In his "The Case for Flexible Exchange Rates," Friedman argues that fixed exchange rates impede free trade or trade liberalization. Fixed exchange rates constrain the policy actions policy makers can take in order to ensure that the current account and the capital account balance out. The following excerpt articulates why a fixed exchange rate regime impedes trade liberalization:

“It cannot be too strongly emphasized that the structure and method of determining exchange rates have a vital bearing on almost every problem of international economic relations…The only other alternative to movements in exchange rates is direct control of foreign trade. Such control is therefore almost certain to be the primary technique adopted to meet substantial movements in conditions of international trade so long as exchange rates are maintained rigid. The implicit or explicit recognition of this fact is clearly one of the chief sources of difficulty in attempts to achieve a greater degree of liberalization of trade in Europe…” [1]

Friedman points out that with a fixed exchange rate regime states can only achieve a balance of payments by either influencing the cost of domestic-foreign transactions through things like subsidies and tariffs, or by allowing the domestic price level to rise and fall by adjusting the interest rate. He argues that allowing exchange rates to be determined by the market would ensure a balance of payments because exchange rates would adjust automatically to ensure the current account and the capital account balanced out.
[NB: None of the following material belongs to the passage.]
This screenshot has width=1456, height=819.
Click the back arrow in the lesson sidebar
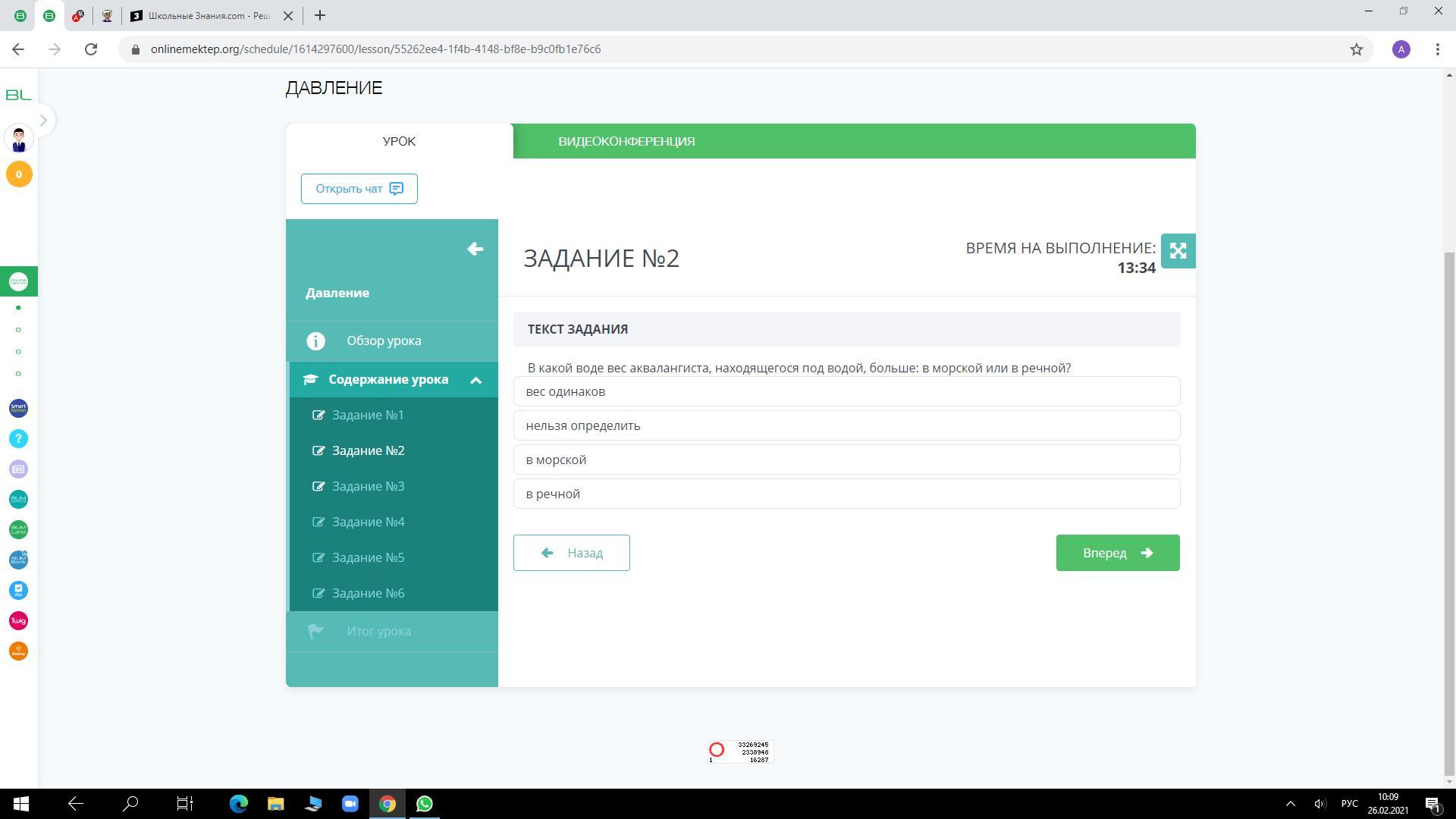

Friedman was an advocate of flexible exchange rates as opposed to fixed exchange rates because he believed that liberalized trade is not possible with fixed exchange rates.

If all exchange rates were fixed, countries would be reliant on each other to progress economically. For instance, Friedman warns, “under a system of rigid exchange rates and unrestricted trade, no country can attain this objective [of economic growth] unless every other important country with which it is linked directly or indirectly by trade does so as well”[2]. Countries must give themselves a change to succeed economically without depending on foreign influences if they want to have liberalization of trade. If all countries are tied together, with fixed exchange rates, then if one country starts to economically decline dramatically, all other countries will be dragged down with it. In the past, many countries were fixed on the gold standard, but it was not the most efficient fixed exchange rate because it created many economic problems. If countries agree to a type of fixed exchange rate, like the gold standard, they would to vow to follow it with unwavering cooperation, which rationally, does not happen.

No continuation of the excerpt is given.